Dienstag, 18. April 2017

Erklärung der G7-Kulturminister

Vom 20-21. 3. trafen sich die Kulturminister der G7-Staaten in Florenz. Dabei wurde eine Erklärung zum Kulturerbe beschlossen:
Die Erklärung konstatiert, dass Kulturerbe aus drei Gründen wichtig sei und zwar als:
  1. Identitätsstiftung
  2. Wirtschaftsfaktor 
  3. Faktor und Thema der Technologie.
Ich halte diese Liste für probematisch, denn Identitätsstiftung bedeutet immer auch Ausgrenzung. Archäologie und Geschichte haben da in der Forschungsgeschichte schon einige negative Erfahrungen gemacht. Sicher schafft Kulturerbe Identität, aber das ist durchaus nicht immer positiv besetzt. Auch die Terroristen, die Kulturgüter zerstören - der zentrale Thema der Erklärung - schaffen sich ihre Identität aus der Auseinandersetzung mit dem Kulturerbe, indem sie es zerstören.
Kulturerbe kann und ist duchaus ein Wirtschaftsfaktor, aber es vor allem unter diesem Faktor zu betrachten ist gefährlich, denn das geht schnell an die Substanz der Quellen und zu Lasten einer seriösen Auseinandersetzung. 
Kulturerbe als Faktor und Thema der Technologie dürfte alle Freunde der Digital Humanities freuen, denn genauer heisst es in der Erklärung, dass das Kulturerbe einen Kontext bietet, die Potentiale und Möglichkeiten auszuloten, die sich im digitalen Zeitalter ergeben ("context for measuring the potentials and opportunities generated by the digital era"). Das ist m.E. richtig, aber sicher kein zentraler Punkt in der generellen Bedeutung des kulturellen Erbes.

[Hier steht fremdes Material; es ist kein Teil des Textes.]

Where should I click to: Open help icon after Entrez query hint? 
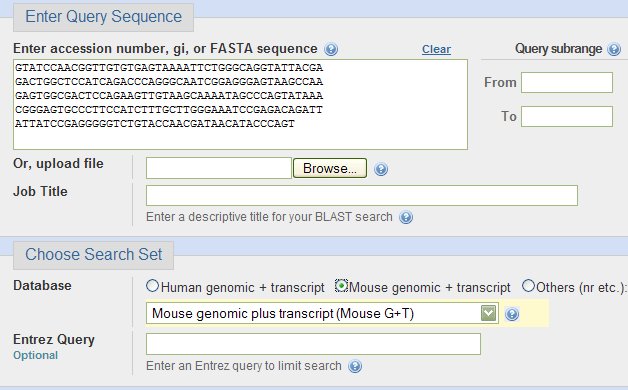(x=355, y=366)
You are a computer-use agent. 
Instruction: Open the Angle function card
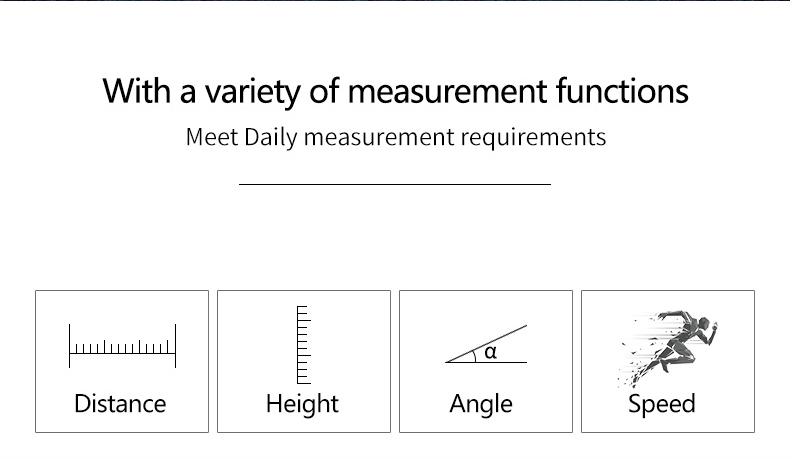486,361
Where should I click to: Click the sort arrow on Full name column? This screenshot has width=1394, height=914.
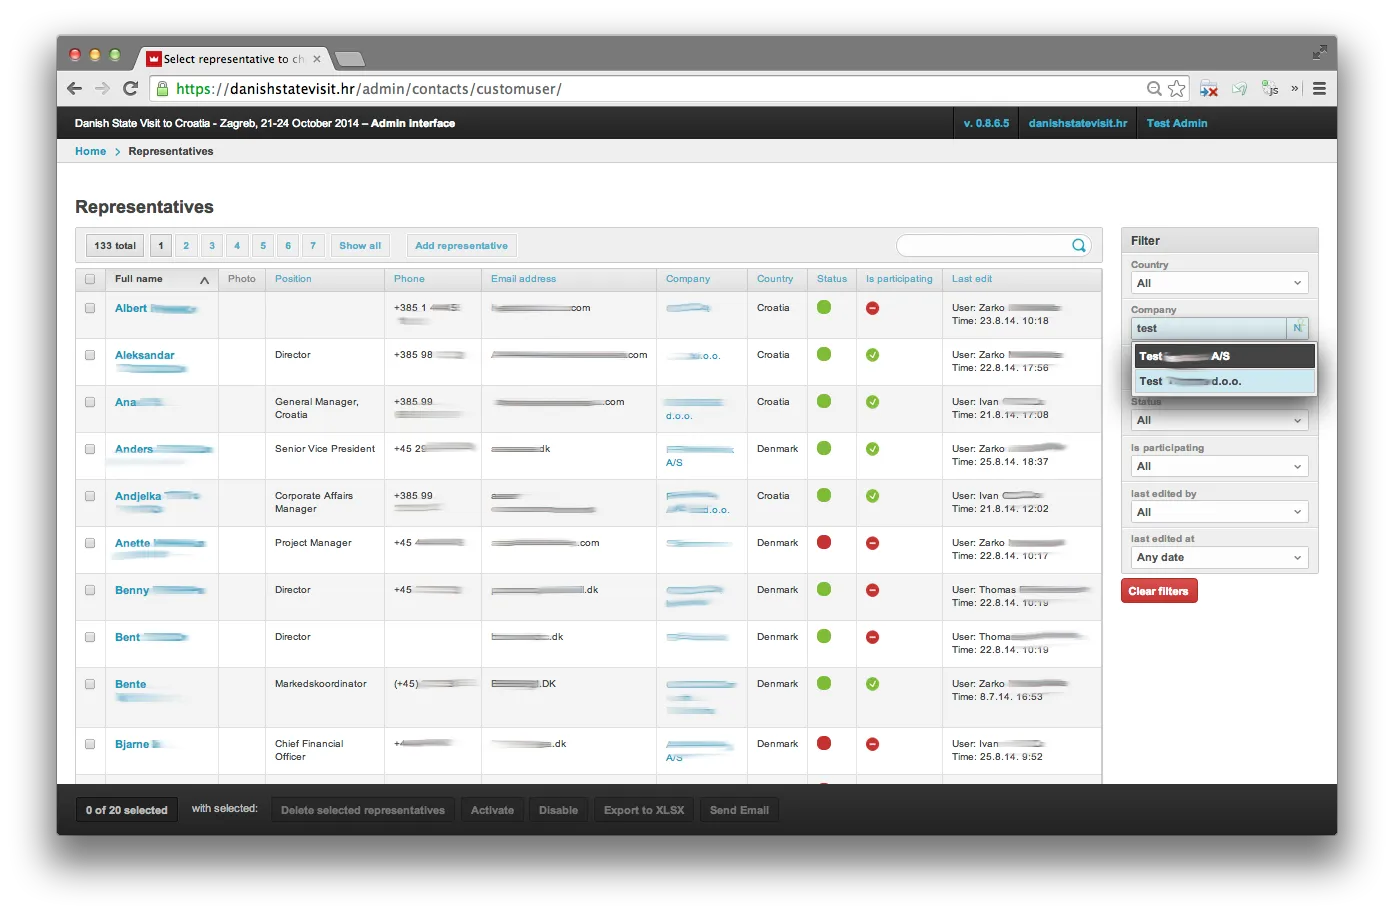207,279
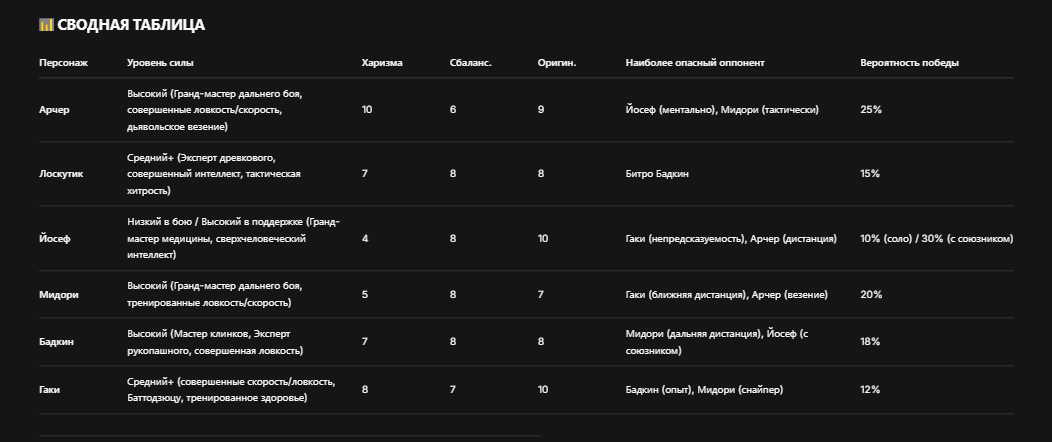1052x442 pixels.
Task: Click the Лоскутик row name
Action: (x=61, y=174)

Das Wichtigste, was Kulturerbe für die Gesellschaft leistet, fehlt hier, wie so oft: 
  1. Reflektions- und Orientierungswissen  zur Einschätzung unserer Gegenwart durch die Chance auf eine fundierte, (selbst)kritische Auseinandersetzung mit menschlichen Gesellschaften und ihren Mythen
  2. eine zukunftsgerichtete Sensibilisierung für die langfristigen Folgen menschlichen Handelns 
  3. ein Gespür für die Verantwortung in der Zeit.

1 Kommentar:

Anonym hat gesagt…

Ich verstehe die Vorbehalte gegenüber dem Faktor der Wirtschaftlichkeit, doch ist es mit Sicherheit für die meisten Menschen der nachvollziehbarste und deshalb vielleicht sogar der wichtigste. Die Erhaltung und eventuell auch archäologische Erschließung des Kulturerbes bedarf oft erheblicher Investitionen. Die Frage stellt sich dann auch immer nach der Reinvestition. Steht diese z.B. als erheblicher Wirtschaftsfaktor außer Zweifel, dann steht das Kulturerbe auf der sicheren Seite, auch wenn es mehr Vehikel für die Erhaltung darstellen mag, für die es sehr viel wichigere Argumente gibt. Entscheiend ist "was hinten rauskommt". Wenn sie für ein Baudenkmal keine Nutzung finden, ist Investition in den Erhalt nicht nachvollziehbar und wirkt wie rausgeschmissenes Geld.